* **WHAT YOU NEED TO DO**
Starting with the line that contains "Open the 鼠标 link" and stopping after the line that contains "Select the person-plus Sponsored filter icon", copy the entries below exactly. Include nothing else.

*** DATA PROVIDED ***

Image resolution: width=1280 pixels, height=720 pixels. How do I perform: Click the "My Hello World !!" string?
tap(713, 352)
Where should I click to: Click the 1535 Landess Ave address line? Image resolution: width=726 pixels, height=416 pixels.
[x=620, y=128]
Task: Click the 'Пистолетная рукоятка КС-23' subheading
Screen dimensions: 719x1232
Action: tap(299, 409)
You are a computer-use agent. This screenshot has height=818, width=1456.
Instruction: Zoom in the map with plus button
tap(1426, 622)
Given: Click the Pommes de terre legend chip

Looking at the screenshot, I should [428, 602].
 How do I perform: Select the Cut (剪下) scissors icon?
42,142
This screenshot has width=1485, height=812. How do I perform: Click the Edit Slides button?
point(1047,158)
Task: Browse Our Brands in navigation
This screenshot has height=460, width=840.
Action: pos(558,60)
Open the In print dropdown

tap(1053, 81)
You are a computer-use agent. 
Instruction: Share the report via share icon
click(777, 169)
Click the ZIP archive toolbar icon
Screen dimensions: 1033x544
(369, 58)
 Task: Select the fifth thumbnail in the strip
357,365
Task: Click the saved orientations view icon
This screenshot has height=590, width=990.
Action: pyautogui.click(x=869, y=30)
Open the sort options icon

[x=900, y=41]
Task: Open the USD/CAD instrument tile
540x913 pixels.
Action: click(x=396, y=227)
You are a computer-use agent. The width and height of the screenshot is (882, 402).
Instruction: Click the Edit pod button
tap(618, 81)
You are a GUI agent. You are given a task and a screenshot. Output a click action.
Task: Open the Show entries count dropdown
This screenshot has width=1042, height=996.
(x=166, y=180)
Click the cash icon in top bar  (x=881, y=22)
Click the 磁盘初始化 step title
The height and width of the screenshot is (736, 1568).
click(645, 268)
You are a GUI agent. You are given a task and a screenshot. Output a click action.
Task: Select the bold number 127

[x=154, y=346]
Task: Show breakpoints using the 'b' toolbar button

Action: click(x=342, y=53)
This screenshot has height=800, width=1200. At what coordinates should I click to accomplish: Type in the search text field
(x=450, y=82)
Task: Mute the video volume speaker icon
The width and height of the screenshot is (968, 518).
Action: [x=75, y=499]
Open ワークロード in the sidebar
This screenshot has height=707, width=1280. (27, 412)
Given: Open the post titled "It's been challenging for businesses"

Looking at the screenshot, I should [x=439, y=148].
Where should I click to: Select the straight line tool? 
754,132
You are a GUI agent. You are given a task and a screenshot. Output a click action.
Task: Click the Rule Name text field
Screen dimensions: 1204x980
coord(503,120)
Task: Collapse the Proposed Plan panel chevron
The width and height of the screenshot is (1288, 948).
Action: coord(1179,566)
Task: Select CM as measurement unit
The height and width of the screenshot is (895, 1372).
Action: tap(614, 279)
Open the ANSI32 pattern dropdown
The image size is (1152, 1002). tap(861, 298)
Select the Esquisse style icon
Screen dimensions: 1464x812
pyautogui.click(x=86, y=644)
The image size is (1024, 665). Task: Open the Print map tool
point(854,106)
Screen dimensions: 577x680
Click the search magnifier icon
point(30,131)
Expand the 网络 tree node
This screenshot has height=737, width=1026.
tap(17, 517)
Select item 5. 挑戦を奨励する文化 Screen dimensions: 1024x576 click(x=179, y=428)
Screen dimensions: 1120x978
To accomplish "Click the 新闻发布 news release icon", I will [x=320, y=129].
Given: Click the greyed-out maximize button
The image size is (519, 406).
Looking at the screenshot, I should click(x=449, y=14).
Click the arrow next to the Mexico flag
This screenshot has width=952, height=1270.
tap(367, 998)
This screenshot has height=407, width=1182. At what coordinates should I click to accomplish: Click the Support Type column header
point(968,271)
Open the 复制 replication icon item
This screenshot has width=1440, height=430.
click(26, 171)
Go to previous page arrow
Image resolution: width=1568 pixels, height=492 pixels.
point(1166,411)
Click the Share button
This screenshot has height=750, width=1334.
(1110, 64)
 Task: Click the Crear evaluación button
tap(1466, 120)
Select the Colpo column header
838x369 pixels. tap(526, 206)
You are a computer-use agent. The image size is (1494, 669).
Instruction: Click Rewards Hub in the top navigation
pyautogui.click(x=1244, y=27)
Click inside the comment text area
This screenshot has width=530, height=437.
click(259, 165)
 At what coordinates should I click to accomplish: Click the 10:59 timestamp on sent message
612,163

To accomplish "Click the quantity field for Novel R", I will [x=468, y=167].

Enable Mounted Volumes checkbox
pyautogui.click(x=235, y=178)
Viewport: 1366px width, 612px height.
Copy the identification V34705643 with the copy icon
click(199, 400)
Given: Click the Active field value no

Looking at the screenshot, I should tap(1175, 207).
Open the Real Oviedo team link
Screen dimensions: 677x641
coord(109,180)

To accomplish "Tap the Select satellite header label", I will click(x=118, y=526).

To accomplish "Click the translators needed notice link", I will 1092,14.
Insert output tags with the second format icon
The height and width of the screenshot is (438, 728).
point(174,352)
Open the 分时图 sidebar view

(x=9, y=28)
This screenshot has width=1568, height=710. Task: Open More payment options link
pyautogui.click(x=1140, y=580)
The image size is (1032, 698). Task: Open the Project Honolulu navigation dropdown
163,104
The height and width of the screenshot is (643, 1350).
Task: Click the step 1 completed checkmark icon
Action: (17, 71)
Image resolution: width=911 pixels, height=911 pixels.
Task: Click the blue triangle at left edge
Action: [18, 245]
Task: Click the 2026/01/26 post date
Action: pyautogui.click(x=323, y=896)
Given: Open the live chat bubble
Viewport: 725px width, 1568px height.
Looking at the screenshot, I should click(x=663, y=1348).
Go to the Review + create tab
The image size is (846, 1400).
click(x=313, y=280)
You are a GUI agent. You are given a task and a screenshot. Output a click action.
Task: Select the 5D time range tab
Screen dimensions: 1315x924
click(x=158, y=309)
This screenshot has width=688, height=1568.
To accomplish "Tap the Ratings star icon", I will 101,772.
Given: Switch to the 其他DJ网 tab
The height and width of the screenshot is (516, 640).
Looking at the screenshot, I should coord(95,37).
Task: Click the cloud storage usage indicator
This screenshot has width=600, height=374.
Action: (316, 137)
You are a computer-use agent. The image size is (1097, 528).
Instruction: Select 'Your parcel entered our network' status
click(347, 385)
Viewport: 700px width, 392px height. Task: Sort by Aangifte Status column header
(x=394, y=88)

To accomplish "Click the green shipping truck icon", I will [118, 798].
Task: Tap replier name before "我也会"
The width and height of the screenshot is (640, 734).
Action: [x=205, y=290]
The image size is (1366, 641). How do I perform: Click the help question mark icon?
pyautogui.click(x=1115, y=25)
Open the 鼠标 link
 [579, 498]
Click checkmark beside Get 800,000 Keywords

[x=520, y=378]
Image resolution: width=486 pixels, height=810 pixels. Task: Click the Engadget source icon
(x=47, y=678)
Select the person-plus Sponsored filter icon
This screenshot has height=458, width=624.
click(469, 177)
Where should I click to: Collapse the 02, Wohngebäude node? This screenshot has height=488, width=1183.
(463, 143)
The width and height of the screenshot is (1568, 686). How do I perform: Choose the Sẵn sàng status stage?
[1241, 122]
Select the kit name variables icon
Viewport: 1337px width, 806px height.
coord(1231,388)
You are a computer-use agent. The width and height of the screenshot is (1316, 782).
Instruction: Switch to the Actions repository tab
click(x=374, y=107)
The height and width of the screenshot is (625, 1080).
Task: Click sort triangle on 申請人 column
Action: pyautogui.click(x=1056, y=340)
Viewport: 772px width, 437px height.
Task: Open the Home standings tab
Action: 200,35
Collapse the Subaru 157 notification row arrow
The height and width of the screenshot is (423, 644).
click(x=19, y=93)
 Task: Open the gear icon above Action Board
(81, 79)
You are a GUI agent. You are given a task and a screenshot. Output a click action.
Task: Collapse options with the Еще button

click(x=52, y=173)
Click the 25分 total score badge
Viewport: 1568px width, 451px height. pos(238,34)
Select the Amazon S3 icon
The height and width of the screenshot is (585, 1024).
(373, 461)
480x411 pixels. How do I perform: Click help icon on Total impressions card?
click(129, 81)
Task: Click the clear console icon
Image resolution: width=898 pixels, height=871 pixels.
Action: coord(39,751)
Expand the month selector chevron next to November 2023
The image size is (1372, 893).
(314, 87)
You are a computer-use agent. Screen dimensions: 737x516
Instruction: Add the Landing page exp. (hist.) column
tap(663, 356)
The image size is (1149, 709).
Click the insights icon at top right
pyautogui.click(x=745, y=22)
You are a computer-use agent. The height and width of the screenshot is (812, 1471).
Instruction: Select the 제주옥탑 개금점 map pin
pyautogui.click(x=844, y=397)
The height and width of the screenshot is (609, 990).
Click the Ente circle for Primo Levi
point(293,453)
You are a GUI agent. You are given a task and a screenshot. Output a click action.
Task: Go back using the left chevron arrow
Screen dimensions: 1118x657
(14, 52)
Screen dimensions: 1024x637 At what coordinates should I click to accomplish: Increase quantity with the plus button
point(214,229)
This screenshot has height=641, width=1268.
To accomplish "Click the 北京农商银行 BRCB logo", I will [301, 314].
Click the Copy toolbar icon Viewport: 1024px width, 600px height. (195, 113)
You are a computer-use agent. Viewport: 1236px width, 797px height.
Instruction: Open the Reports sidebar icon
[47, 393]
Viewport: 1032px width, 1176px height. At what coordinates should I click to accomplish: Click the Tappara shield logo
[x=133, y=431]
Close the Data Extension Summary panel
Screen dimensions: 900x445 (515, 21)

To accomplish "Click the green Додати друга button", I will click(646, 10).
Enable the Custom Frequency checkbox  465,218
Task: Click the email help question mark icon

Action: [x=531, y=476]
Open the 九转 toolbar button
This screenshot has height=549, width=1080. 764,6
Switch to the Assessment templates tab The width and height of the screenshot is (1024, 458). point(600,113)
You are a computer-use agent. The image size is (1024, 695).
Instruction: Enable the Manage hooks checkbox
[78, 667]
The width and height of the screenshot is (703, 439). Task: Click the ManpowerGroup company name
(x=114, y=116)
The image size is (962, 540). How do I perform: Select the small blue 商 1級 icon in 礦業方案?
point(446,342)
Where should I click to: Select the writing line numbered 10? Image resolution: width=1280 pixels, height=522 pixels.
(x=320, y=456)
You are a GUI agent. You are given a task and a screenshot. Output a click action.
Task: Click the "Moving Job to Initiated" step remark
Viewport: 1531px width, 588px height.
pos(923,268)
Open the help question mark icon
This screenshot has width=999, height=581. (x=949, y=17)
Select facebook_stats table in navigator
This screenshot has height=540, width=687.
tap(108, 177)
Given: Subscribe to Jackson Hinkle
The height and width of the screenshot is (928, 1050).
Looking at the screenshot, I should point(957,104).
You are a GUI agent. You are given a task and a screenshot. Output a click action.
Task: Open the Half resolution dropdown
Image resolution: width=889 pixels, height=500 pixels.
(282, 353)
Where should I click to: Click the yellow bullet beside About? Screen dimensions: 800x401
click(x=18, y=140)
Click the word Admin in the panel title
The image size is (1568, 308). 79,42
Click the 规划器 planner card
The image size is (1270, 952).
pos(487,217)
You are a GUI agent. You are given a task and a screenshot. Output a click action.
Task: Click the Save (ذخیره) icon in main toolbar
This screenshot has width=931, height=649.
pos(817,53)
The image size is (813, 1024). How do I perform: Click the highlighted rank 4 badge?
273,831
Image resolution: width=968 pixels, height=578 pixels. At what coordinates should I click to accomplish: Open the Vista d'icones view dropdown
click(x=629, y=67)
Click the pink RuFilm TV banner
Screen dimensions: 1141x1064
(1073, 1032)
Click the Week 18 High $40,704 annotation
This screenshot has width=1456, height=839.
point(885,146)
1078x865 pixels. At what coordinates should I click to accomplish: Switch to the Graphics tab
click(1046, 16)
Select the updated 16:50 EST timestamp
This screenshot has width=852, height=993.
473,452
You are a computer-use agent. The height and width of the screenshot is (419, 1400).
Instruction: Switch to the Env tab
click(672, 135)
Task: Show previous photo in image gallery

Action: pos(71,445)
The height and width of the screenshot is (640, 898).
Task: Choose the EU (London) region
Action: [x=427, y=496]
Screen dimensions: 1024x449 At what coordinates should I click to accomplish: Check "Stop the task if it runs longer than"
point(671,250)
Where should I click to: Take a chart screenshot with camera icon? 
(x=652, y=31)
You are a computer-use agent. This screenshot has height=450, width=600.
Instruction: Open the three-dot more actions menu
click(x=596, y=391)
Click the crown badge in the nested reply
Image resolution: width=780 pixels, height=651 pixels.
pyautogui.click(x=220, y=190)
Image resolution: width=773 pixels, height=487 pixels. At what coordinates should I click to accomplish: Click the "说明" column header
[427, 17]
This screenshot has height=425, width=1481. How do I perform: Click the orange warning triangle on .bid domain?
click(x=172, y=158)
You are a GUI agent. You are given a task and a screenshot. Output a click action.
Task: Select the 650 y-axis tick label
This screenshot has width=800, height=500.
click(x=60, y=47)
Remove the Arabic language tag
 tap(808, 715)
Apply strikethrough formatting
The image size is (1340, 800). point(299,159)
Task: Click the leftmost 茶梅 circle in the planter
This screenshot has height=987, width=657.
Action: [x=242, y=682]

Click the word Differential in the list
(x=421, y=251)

***

* **FINAL ANSWER**
Open the 鼠标 link
 [579, 498]
Click checkmark beside Get 800,000 Keywords

[x=520, y=378]
Image resolution: width=486 pixels, height=810 pixels. Task: Click the Engadget source icon
(x=47, y=678)
Select the person-plus Sponsored filter icon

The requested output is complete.